There is another set of rules involving like-kind exchanges. Since the person that has the property you want is rarely the person who wants your property many exchanges use qualified intermediaries. The qualified intermediary receives the money from the sale of your property and uses it to purchase another property. You have 45 days from the date of sale to identify the target property and you must receive it within 180 days of the sale (If the sale is later in the year you may have to extend your tax return in order to have the full 180 days).
Ocmulgee Fields Inc decided that they should go the qualified intermediary route. The hired Security Bank of Bibb County to serve as qualified intermediary. The bank received the proceeds for the sale of Ocmulgee's property known as Wesleyan Station to the McEachern Family Trust. Ocmulggee then searched high and low for a replacement property. They used up all of six days. Finally they identified a Barnes and Nobles. It just kind of happened, sort of by coincidence, that the Barnes and Nobles was owned by a company named Treaty Fields. Come to find out, Treaty Fields was pretty much owned by the same people as owned Ocmulgee.
Seems like since they already were acquainted with one another, they did not really need a qualified intermediary. Just as well they used one, though, since it got them out of that nasty related party resale rule. Well that's what they thought. It's not what the IRS thought, though. And the Tax Court and the Eleventh Circuit agreed with the IRS. Treaty Fields, surprise, surprise, had higher basis in the Barnes and Nobles than Ocmulgee had in the Weslyan property. But that's not all. Ocmulgee was a C corp and Treaty Fields was a partnership.

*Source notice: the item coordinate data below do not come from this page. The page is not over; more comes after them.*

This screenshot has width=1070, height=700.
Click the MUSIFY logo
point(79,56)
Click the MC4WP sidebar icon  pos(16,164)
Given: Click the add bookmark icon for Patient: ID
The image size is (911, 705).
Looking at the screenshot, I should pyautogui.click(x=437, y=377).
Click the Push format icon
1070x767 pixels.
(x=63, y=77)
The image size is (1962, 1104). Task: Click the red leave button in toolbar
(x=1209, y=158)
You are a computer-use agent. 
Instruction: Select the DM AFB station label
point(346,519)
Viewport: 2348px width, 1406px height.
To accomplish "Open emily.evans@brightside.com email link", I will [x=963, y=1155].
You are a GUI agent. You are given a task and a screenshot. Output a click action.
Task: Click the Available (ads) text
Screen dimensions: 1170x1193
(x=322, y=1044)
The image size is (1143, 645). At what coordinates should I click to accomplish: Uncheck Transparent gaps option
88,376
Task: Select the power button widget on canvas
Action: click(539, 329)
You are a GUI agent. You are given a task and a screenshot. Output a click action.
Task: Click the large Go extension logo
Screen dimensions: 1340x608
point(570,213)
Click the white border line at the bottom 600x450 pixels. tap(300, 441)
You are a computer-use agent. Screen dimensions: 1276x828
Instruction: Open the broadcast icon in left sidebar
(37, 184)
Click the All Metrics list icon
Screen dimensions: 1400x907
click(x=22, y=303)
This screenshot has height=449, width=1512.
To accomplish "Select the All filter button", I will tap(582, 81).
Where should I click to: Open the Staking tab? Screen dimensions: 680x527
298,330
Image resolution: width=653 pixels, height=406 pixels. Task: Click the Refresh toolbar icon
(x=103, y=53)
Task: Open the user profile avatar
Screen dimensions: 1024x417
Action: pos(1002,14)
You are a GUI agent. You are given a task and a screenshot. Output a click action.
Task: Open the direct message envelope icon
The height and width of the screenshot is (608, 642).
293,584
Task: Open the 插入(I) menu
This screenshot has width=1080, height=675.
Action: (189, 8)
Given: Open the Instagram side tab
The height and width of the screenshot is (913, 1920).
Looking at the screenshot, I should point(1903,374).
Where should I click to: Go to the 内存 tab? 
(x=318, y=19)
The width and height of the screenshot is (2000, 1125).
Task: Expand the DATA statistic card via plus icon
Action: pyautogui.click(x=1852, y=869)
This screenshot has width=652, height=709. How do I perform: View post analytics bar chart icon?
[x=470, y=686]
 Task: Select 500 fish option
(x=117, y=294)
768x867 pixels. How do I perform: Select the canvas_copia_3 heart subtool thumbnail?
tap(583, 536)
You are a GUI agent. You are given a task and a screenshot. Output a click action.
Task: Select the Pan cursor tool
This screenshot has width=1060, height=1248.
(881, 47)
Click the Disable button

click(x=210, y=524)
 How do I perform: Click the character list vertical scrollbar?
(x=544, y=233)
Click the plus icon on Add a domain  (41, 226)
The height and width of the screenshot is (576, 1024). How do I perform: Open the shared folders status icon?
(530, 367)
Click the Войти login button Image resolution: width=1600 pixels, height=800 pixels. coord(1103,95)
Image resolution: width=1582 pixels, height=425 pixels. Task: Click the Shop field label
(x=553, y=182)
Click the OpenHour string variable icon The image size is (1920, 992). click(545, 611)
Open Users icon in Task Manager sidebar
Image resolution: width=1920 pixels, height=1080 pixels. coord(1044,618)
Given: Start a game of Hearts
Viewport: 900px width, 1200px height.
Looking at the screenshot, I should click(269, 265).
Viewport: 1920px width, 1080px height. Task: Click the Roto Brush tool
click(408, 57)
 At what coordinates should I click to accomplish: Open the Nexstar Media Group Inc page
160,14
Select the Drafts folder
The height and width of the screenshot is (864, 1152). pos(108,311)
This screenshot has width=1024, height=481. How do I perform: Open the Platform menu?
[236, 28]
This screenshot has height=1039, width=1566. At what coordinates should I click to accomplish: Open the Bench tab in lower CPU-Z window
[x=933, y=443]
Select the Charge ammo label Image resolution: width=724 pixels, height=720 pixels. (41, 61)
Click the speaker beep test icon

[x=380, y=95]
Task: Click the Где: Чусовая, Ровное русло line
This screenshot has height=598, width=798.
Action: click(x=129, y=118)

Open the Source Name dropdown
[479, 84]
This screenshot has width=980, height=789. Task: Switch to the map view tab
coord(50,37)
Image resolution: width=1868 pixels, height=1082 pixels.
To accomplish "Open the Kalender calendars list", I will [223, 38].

I would have been awfully upset if Ocmulgee won this case. Not because I root for the IRS. I would have been upset at myself for not telling my own clients about such an obvious end run around the related party resale rules. The resale rules have this nice little ending (1031(f)(4)), which disallows any exchange which is a part of a transaction or series of transactions to avoid the purposes of the resale rules. It reads:
This section shall not apply to any exchange which is part of a transaction (or series of transactions) structured to avoid the purposes of this subsection
Read by itself, it doesn't make a lot of sense. What it says is that you can't fix a bad exchange by throwing in a couple of extra seemingly good ones.